PROBLEM REQUIREMENTS | Once you find the line with "The height and width of the screenshot is (142, 262)." in the entries below, print it and each line after it up to and including the line with "Task: Click the three-dot more options icon", exactly, without pictures.

Pixel coordinate grounding data
___

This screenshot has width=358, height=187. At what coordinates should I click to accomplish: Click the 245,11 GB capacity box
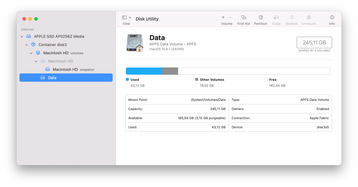coord(314,42)
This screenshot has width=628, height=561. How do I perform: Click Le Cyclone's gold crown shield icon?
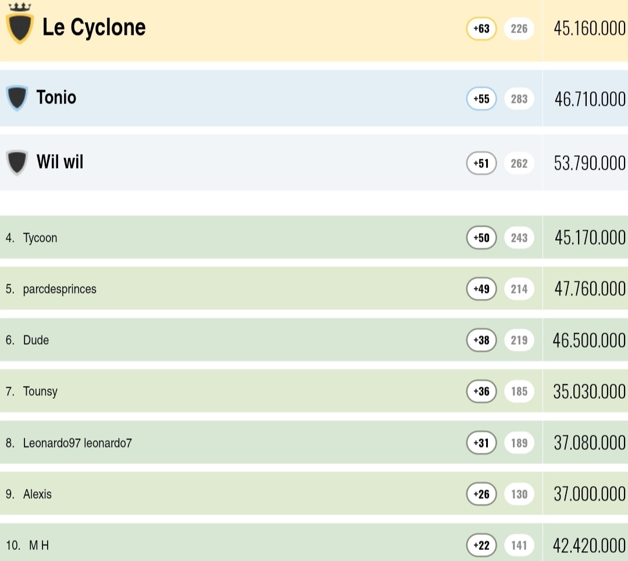(x=20, y=26)
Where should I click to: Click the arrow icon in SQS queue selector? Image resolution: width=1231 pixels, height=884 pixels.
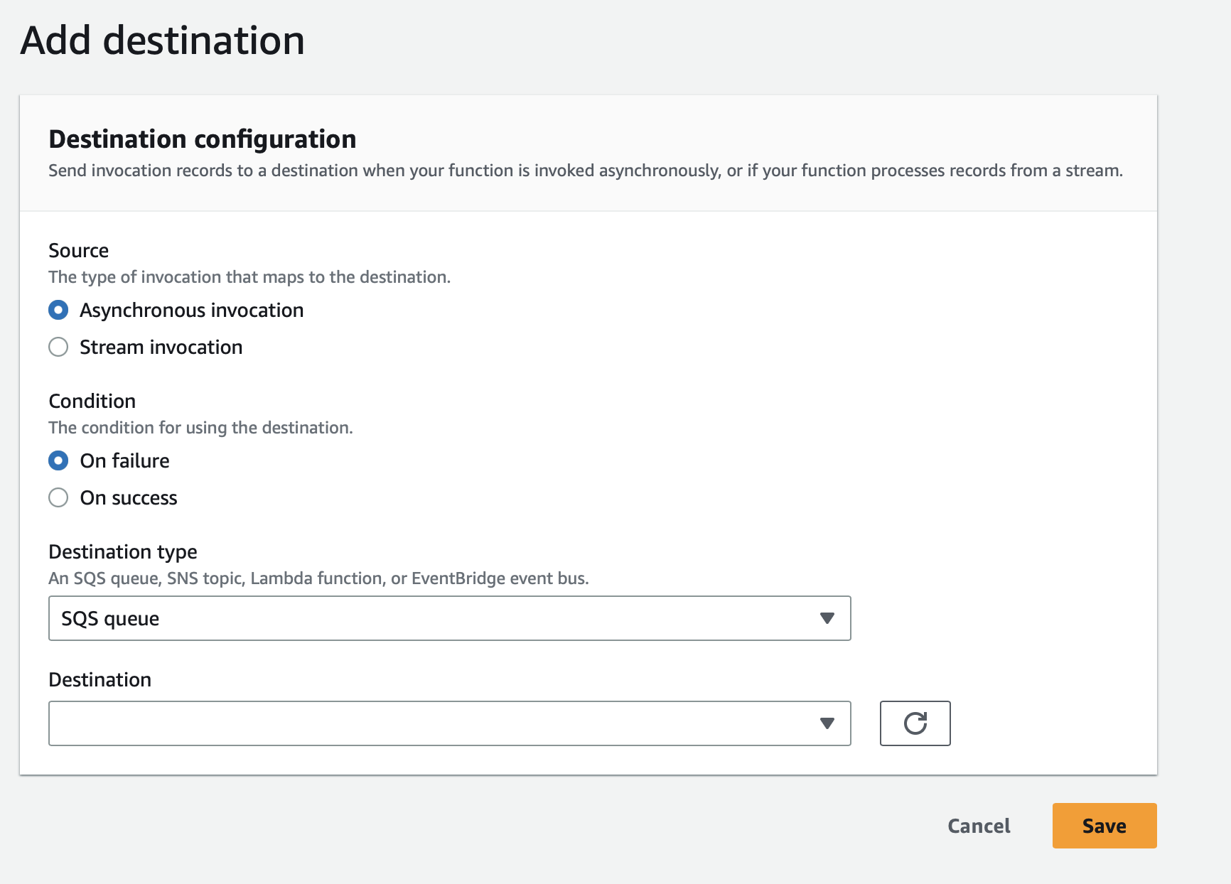coord(827,618)
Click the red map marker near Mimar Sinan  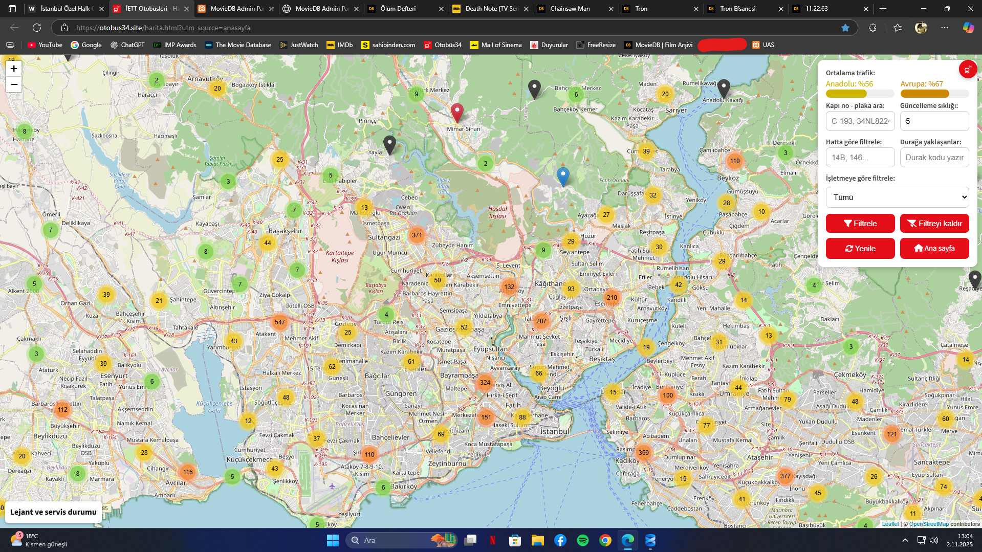(x=457, y=112)
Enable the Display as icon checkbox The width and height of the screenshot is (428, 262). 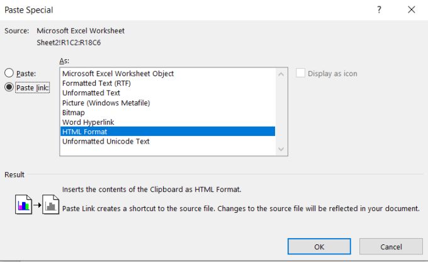coord(300,74)
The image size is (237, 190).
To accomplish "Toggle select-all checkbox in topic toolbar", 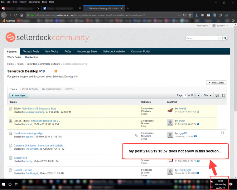I will [224, 95].
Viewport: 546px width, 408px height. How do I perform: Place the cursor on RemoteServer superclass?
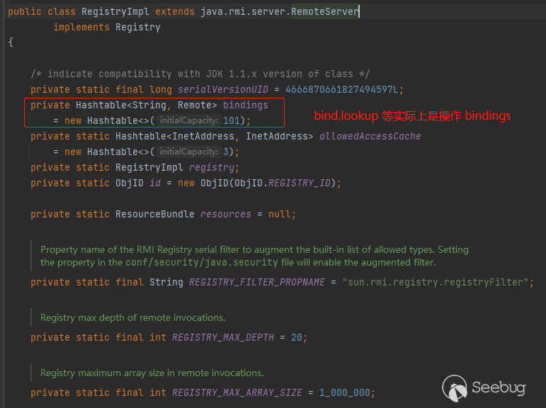(x=325, y=12)
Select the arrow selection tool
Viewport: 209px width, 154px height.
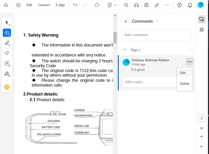tap(7, 22)
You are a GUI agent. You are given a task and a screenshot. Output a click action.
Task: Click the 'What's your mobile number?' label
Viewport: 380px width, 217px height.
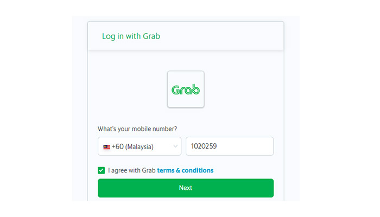[x=137, y=129]
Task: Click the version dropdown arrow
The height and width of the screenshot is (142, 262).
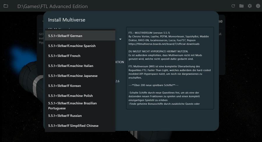Action: pos(120,39)
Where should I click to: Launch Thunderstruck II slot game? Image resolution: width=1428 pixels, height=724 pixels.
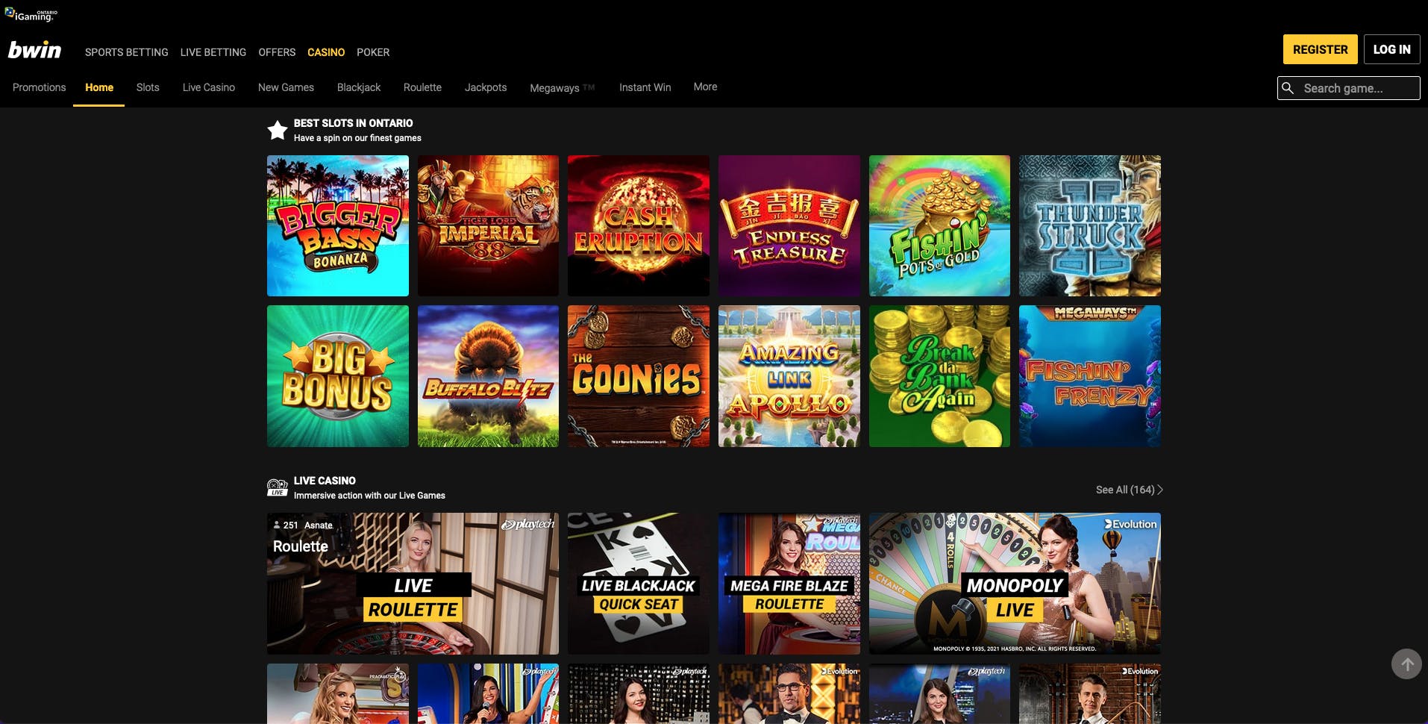pyautogui.click(x=1089, y=225)
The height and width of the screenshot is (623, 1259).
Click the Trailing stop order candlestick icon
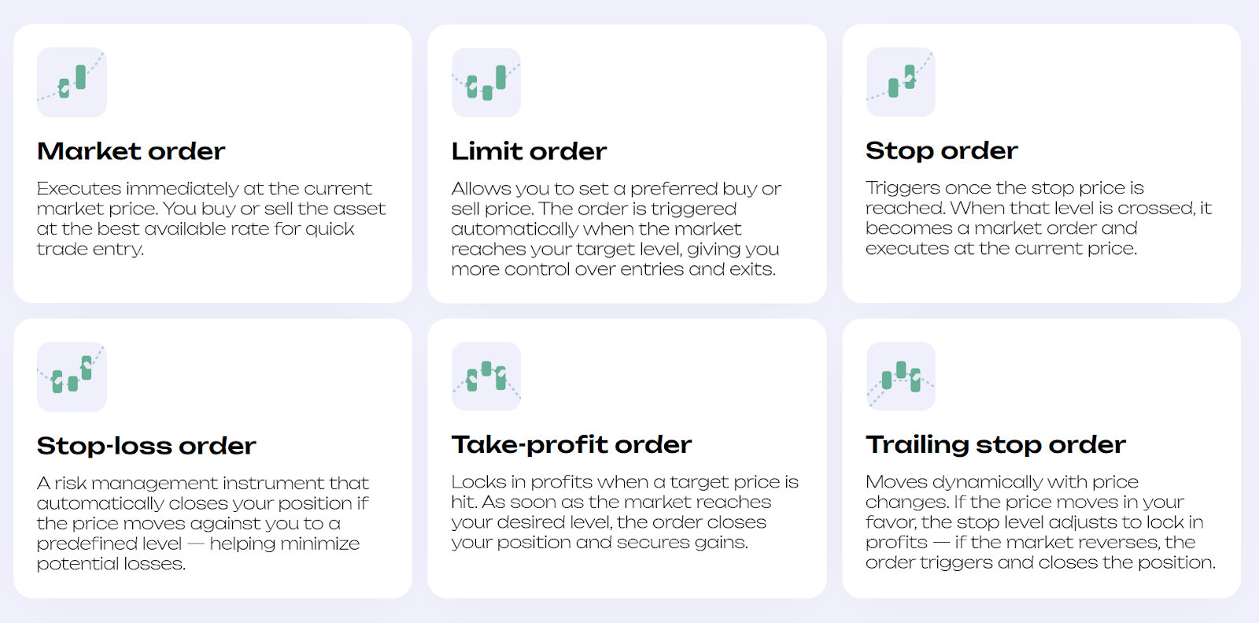tap(901, 376)
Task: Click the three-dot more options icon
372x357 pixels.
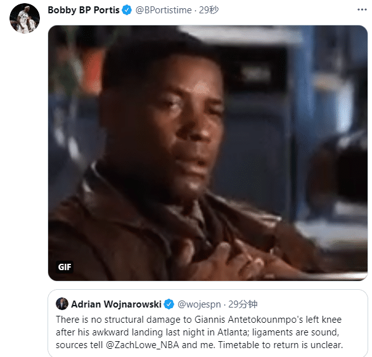Action: click(x=362, y=10)
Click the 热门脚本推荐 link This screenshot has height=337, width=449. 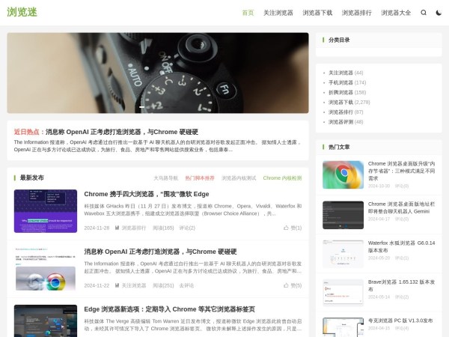[x=199, y=178]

___

EXPECTED ANSWER |
The height and width of the screenshot is (142, 262).
Action: pos(120,39)
Where should I click to: Launch Thunderstruck II slot game? Image resolution: width=1428 pixels, height=724 pixels.
pyautogui.click(x=1089, y=225)
The height and width of the screenshot is (623, 1259).
Click the Trailing stop order candlestick icon
tap(901, 376)
Task: Click the three-dot more options icon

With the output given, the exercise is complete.